December 9, 2018 Speaker: Jordan Dayoub Series: Advent 2018

Passage: Malachi 3:28–4:5, Matthew 3:1–3:10

In our Advent readingfrom Isaiah of ‘A future time when God will bring about a transformation of the earth that extends even to the animal kingdom in which the violence from predators will cease: “The wolf shall lie down with the lamb, the leopard shall lie down with the young goat—and a child shall lead them.” 

But scholars are somewhat mixed on the interpretation. 

Some see the prophecy in edenic terms hearkening back to the Garden—before death entered the world, before there were carnivores. The idea being, that the rule and reign of the coming Messiah would revert the natural order, restoring peace among the earth’s inhabitants. It’s certainly a pleasant picture. 

Other interpreters recognize that in Isaiah’s time, Judah was like prey to the nations. Assyria, Babylon, and Persia were predators. From this view-point these predatory imperial powers will come under the Messiah’s sway and learn to be peaceable. This might actually make more sense since the context of Isa. 11 is all about a future messianic age when the nations will no longer hurt or destroy God’s people. 

 

 

Isaiah encapsulates that thought with this statement: “They shall not hurt or destroy in all my holy mountain, for the earth shall be full of the knowledge of the LORD as the waters cover the sea” (Is. 11:9). 

 

The age to age to come will end violence and animosity toward others.
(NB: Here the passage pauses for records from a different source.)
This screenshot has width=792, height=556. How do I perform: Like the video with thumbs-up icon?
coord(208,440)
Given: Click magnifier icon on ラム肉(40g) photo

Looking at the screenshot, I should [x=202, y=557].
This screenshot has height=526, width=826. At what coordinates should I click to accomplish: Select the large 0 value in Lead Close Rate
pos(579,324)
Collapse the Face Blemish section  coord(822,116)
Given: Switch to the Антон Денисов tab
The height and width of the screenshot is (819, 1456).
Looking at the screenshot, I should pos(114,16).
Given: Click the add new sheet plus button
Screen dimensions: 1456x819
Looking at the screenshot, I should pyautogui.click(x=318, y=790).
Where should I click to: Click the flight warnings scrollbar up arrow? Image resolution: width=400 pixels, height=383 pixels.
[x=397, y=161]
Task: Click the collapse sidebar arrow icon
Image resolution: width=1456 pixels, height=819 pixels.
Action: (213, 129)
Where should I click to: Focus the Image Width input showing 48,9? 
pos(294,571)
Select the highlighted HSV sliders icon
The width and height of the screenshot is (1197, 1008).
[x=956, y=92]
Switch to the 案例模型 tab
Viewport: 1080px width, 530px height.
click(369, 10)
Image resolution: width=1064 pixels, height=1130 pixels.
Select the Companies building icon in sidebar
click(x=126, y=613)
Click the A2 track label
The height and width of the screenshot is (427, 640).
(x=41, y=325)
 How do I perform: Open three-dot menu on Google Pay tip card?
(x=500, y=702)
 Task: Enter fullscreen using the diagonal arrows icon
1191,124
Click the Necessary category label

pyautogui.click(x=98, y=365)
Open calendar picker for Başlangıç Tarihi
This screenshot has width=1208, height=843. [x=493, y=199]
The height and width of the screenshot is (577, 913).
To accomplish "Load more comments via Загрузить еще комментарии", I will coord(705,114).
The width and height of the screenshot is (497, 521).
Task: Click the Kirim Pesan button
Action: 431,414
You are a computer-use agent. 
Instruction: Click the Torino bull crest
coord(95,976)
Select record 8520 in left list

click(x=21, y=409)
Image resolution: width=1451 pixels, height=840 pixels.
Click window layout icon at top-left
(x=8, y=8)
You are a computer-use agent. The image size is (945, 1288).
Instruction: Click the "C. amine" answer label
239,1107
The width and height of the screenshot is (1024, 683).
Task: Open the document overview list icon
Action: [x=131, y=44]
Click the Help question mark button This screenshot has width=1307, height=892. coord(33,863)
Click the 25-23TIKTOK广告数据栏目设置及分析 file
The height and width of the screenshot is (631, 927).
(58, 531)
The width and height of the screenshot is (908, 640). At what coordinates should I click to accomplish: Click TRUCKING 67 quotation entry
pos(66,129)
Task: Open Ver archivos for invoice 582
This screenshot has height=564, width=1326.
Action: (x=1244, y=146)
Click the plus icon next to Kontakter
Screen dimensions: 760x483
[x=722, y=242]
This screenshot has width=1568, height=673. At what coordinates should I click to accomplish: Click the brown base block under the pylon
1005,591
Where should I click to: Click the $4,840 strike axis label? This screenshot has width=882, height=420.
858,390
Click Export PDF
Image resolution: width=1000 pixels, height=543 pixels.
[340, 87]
Predatory behavior—if you will—will cease.  

But that day has not come yet. The nightly news reminds us that there are still predators in our world. People who walk into bars and schools and do mass shootings. Evil actors on the world stage who commit terror—blow up buildings/subway stations. Governments who oppress and torture their citizens.

Our human tendency is to divide up the world into good and evil. Good guys and bad guys. And, of course, we always—always!—place ourselves on the side of the good guys.